The cost function J is strictly increasing on the interval [1, ∞). Number theorists constructing the prime cost spectrum cite this result to guarantee that distinct primes receive distinct cost values. The algebraic proof rewrites J via its squared-ratio expression and verifies the rearranged inequality (y - x)(xy - 1) > 0 by case analysis on whether the lower argument equals 1.

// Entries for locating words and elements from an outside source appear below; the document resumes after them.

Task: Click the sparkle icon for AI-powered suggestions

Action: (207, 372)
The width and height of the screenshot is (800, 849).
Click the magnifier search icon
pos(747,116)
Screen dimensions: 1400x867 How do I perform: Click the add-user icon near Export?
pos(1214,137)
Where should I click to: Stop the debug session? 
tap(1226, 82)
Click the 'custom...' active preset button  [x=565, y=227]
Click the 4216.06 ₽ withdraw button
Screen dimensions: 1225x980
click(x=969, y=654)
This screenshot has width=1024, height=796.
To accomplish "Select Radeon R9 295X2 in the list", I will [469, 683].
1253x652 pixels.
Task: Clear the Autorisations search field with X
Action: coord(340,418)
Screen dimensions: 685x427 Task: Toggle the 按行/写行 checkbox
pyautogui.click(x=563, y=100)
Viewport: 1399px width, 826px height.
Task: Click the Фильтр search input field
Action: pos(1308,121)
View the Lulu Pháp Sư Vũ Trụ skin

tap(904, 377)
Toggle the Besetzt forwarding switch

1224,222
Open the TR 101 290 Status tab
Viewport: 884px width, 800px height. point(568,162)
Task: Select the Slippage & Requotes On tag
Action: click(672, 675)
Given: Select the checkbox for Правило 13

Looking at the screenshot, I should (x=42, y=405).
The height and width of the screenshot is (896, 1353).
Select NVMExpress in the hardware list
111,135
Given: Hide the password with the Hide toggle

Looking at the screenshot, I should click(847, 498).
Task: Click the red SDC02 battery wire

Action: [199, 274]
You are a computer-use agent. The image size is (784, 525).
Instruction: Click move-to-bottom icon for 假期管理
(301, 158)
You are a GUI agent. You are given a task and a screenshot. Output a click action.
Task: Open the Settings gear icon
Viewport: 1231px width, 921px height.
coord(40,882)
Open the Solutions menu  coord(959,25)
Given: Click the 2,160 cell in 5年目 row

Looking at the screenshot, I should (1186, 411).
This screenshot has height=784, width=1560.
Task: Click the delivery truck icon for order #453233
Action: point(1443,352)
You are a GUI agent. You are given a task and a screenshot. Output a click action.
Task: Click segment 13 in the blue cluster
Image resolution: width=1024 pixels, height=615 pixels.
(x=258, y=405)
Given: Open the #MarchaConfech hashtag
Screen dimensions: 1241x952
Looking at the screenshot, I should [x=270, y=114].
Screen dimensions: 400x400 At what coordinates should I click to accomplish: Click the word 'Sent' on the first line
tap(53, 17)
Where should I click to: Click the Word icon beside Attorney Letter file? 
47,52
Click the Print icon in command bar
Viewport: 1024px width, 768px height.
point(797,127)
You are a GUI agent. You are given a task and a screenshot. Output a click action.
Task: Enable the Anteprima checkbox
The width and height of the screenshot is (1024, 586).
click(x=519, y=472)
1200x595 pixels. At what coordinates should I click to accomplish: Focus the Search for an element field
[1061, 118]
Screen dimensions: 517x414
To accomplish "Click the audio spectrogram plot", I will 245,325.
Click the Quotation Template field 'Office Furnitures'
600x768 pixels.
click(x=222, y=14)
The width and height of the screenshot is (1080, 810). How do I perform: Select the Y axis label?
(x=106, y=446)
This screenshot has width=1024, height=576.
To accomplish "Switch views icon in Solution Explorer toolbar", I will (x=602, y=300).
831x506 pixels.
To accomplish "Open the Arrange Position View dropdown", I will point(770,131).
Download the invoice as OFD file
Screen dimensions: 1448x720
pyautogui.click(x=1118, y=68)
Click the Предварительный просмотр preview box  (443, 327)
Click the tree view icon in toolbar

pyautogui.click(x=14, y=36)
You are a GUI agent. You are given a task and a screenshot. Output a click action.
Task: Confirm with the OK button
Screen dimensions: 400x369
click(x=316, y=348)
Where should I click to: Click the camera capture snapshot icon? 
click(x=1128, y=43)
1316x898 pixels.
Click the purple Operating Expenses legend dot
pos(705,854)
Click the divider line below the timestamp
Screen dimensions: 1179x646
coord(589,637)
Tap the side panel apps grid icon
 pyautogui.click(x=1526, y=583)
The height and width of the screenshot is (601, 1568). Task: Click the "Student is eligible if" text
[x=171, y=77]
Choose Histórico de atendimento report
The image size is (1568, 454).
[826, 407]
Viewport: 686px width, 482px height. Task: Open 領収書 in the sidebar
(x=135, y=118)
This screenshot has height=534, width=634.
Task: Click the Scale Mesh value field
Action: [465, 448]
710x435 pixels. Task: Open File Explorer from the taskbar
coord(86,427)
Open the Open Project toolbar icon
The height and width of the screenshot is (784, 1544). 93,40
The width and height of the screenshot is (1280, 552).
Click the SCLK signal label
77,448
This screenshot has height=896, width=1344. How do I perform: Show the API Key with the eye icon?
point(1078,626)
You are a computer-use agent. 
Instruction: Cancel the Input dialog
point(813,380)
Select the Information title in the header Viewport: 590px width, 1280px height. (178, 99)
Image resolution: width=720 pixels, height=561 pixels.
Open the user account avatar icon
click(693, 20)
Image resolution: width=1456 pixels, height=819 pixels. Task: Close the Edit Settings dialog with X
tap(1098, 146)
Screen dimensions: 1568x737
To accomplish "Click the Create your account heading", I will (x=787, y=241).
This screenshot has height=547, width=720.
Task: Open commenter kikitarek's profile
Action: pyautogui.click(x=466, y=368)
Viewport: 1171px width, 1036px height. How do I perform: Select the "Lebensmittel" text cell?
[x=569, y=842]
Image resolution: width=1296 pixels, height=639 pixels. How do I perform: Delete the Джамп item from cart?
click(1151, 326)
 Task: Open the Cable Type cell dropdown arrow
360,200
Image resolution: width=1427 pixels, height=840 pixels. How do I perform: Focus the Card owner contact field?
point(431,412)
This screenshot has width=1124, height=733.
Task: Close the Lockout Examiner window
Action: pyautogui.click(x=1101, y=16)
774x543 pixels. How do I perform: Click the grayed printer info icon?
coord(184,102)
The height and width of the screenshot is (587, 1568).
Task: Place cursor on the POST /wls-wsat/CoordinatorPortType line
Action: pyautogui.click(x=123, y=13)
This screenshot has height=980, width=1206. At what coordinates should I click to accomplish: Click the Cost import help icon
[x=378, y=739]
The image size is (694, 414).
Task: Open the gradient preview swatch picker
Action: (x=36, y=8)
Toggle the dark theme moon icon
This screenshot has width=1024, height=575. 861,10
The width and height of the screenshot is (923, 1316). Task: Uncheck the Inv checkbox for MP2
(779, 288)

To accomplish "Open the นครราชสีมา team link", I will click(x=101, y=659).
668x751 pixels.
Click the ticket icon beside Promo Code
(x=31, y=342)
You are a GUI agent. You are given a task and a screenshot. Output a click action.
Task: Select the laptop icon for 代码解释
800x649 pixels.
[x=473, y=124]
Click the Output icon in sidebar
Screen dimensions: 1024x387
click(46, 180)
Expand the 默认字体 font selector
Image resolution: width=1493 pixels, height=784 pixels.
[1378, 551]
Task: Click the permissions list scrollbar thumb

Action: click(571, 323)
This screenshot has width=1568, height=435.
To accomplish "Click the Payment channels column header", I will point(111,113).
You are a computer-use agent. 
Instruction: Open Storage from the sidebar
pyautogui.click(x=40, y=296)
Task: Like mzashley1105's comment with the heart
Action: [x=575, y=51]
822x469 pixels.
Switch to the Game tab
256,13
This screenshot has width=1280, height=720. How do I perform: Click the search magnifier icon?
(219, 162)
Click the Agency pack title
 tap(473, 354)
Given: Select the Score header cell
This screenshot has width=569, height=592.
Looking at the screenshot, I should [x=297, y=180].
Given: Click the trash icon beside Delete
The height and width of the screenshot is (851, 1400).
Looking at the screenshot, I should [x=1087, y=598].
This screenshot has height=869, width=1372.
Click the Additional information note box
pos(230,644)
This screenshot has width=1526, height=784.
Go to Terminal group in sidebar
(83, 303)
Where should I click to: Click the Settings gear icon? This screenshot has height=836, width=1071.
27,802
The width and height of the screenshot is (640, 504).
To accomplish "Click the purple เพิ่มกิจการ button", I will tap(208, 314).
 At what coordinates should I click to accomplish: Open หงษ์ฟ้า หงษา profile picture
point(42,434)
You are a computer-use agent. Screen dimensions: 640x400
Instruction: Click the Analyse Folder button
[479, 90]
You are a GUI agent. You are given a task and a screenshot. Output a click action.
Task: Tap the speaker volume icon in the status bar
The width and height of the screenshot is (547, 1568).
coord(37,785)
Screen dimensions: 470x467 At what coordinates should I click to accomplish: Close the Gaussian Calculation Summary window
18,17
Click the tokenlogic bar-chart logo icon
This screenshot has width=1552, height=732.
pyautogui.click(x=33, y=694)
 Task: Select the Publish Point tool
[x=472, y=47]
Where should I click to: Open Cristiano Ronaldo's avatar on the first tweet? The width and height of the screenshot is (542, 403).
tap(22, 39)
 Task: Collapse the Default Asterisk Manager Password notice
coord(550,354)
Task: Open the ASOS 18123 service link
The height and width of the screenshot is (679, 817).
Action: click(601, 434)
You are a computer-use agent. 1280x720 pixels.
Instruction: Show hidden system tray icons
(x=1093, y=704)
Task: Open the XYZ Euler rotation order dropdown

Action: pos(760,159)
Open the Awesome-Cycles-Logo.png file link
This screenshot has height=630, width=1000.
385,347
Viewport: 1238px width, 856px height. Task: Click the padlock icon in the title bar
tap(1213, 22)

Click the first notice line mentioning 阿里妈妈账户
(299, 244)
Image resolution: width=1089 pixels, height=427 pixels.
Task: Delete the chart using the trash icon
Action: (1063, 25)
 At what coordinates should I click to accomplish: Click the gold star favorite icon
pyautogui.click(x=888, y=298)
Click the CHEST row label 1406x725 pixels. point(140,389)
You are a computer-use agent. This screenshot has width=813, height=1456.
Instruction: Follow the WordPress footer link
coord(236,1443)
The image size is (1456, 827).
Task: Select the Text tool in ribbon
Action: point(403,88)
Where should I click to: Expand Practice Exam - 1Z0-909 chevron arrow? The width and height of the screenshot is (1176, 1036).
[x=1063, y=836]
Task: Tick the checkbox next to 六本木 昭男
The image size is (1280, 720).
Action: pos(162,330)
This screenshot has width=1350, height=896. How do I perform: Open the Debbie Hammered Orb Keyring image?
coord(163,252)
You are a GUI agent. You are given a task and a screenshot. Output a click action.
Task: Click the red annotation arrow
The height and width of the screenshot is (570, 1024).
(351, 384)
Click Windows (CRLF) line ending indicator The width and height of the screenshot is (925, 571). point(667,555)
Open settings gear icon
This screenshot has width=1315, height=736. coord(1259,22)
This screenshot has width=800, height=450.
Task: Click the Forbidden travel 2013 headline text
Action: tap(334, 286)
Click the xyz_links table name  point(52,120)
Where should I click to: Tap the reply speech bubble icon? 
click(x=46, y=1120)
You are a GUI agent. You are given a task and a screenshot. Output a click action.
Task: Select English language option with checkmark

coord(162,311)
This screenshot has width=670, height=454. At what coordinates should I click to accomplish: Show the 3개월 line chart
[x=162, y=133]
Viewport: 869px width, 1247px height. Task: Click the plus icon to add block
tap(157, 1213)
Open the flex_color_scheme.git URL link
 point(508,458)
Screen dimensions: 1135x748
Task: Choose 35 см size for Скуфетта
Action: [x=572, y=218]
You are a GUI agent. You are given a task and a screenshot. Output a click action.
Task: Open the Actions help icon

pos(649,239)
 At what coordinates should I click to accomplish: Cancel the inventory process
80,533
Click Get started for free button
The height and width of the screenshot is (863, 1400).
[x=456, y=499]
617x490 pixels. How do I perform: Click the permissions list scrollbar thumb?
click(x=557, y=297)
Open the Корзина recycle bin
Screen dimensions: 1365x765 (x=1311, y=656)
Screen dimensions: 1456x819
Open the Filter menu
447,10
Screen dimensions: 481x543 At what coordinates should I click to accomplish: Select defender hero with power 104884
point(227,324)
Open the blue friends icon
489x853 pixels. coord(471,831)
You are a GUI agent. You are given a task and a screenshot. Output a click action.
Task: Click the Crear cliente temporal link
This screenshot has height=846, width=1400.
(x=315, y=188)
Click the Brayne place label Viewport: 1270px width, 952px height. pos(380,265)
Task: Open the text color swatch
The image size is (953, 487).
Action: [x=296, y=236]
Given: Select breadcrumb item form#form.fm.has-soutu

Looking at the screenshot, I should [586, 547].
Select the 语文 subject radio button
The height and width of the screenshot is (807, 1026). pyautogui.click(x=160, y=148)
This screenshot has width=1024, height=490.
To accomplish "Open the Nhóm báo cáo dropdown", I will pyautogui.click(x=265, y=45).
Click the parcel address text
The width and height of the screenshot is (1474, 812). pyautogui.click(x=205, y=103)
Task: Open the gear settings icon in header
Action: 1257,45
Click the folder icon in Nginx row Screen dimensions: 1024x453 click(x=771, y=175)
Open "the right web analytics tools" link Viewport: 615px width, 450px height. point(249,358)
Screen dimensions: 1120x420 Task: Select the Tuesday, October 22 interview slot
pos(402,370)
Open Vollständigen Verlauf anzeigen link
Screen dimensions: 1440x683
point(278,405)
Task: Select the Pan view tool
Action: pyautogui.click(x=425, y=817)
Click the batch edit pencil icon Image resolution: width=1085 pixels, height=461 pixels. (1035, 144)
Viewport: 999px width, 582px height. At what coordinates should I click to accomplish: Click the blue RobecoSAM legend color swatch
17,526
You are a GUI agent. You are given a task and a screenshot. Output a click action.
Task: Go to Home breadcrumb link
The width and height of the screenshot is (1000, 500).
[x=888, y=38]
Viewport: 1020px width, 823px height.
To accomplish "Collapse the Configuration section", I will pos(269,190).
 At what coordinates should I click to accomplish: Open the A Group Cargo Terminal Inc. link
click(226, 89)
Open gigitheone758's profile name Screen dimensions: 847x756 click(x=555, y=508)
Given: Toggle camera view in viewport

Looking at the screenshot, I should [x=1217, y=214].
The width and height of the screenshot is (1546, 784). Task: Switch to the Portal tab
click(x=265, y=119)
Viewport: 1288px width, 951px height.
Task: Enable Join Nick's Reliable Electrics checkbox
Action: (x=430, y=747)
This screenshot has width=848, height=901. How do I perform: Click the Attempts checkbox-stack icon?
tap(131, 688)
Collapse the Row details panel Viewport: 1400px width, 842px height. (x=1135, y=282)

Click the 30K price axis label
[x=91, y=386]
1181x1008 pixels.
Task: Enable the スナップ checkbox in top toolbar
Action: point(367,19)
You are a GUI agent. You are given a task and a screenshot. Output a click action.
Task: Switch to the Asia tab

Claim. The function $J(x) = (x-1)^2/(2x)$ is strictly increasing on the interval $[1, ∞)$.

background

The Prime Cost Spectrum module extends the real-valued cost function J to a completely additive arithmetic function on the naturals: for n ≥ 1, c(n) equals the sum over primes p of v_p(n) · J(p), where v_p is the p-adic valuation. This makes c(m n) = c(m) + c(n) for all positive m, n. The auxiliary definitions primeCost and costSpectrumValue simply restrict J to primes and assemble the total cost, respectively.

proof idea

The tactic proof introduces x and y satisfying 1 ≤ x < y, rewrites both J values with the squared-ratio lemma Jcost_eq_sq, clears the positive factor 2, and reduces the target inequality to (y-1)^2 x < (x-1)^2 y. It applies the ring identity (y-1)^2 x - (x-1)^2 y = (y-x)(xy-1), then splits on whether x = 1. When x > 1 both factors are positive; when x = 1 the left side vanishes while the right side remains positive.

why it matters

This lemma supplies the strict monotonicity needed by primeCost_strictMono (which lifts the result to primes) and by costSpectrumValue_le_omega_mul_jcost (which replaces each J(p) by the larger J(n)). It therefore ensures the cost spectrum separates distinct primes and supplies the analytic input for all subsequent bounds on c(n). In the Recognition framework it closes the step from the functional equation for J to the separation of irreducible cost quanta on the phi-ladder.